Diselenggarakan untuk pertama kalinya di Doha, Qatar, setelah krisis Teluk selama tiga tahun dan pandemi Covid-19, KTT Dewan Kerja Sama Teluk (GCC) merupakan ujian bagi kohesi regional.
| Para pemimpin GCC pada KTT ke-44 di Qatar. (Sumber: alarabiya) |
Menyusul gejolak baru-baru ini, GCC membutuhkan agenda baru untuk menegaskan kembali stabilitas regional dan bergerak menuju kerja sama yang lebih substantif dan kohesif. Hal ini bergantung pada berbagai isu yang harus dibahas dalam konferensi tersebut.
Pertama, diperlukan langkah-langkah untuk mendorong integrasi ekonomi , dengan tujuan penyatuan ekonomi regional pada tahun 2025. Dalam hal ini, negara-negara GCC harus mempercepat proses pembentukan Uni Pabean Teluk sebelum akhir tahun 2024, berdasarkan sistem hukum bea cukai yang ter统一, tingkat tarif yang ter统一, serta keuangan dan administrasi yang ter统一 di sektor impor dan ekspor.
Selanjutnya, dil开展 serangkaian proyek, termasuk proyek Gulf Rail Link, yang disetujui pada tahun 2003. Pada fase awalnya, proyek ini akan menghubungkan Uni Emirat Arab (UEA), Arab Saudi, dan Omar, kemudian diperluas ke Qatar, Bahrain, dan Kuwait, menciptakan jaringan infrastruktur regional.
Strategi visa wisata untuk periode 2023 hingga 2030 juga merupakan tujuan utama bagi kawasan ini. Dengan penerapan visa turis tunggal yang memungkinkan kunjungan ke keenam negara anggota, GCC berharap dapat meningkatkan jumlah wisatawan sekitar 7% per tahun, dibandingkan dengan 38,8 juta pengunjung pada tahun 2022.

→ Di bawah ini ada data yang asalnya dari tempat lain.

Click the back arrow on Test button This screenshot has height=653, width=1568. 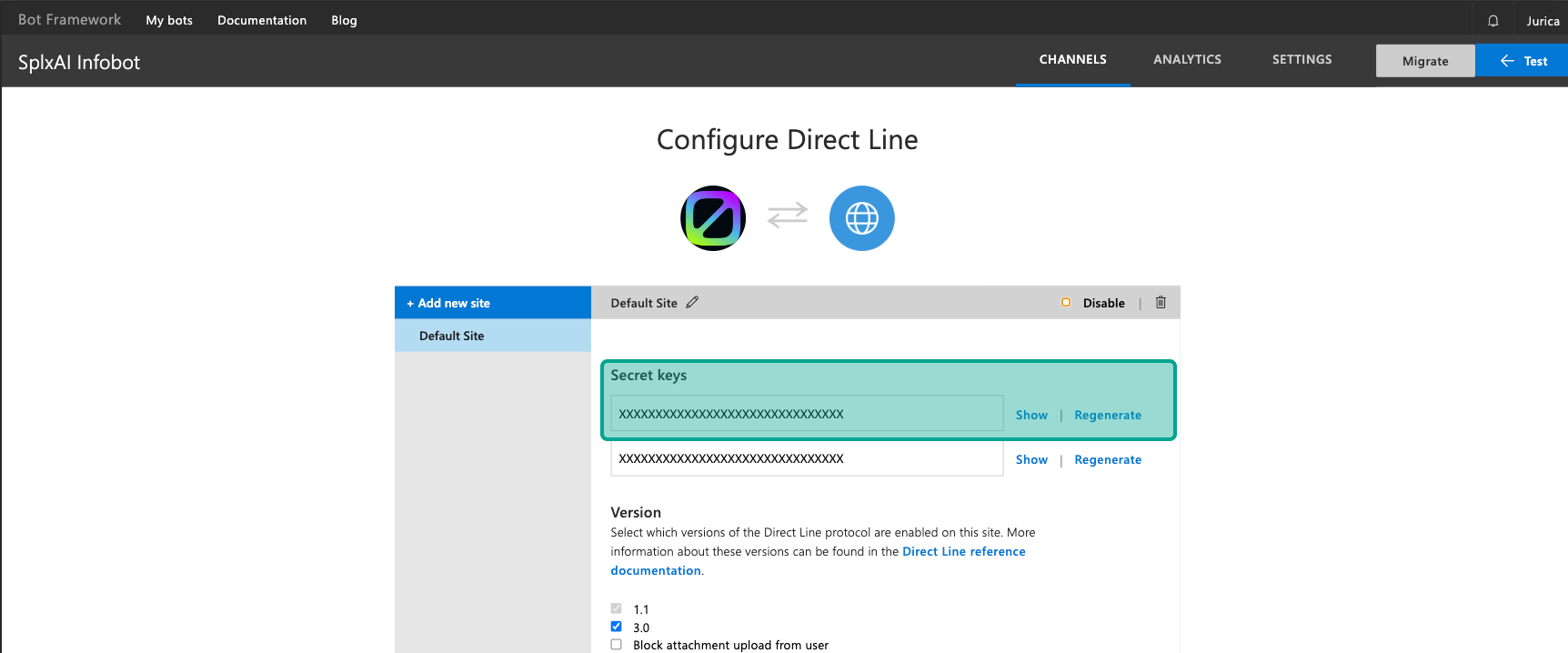pos(1507,61)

Pada akhirnya, tantangannya terletak pada pencapaian kesepakatan bersama mengenai hubungan dengan Israel di tengah konflik yang sedang berlangsung di Jalur Gaza dan krisis kemanusiaan yang dihadapi oleh warga Palestina. Selama beberapa tahun terakhir, GCC telah terpecah secara internal mengenai normalisasi hubungan antara masing-masing negara dan Israel.
Oleh karena itu, menegaskan kembali solusi dua negara untuk konflik Israel-Palestina, seperti yang diuraikan dalam Inisiatif Perdamaian Arab tahun 2002, pada konferensi ini akan menjadi ujian persatuan di dalam GCC.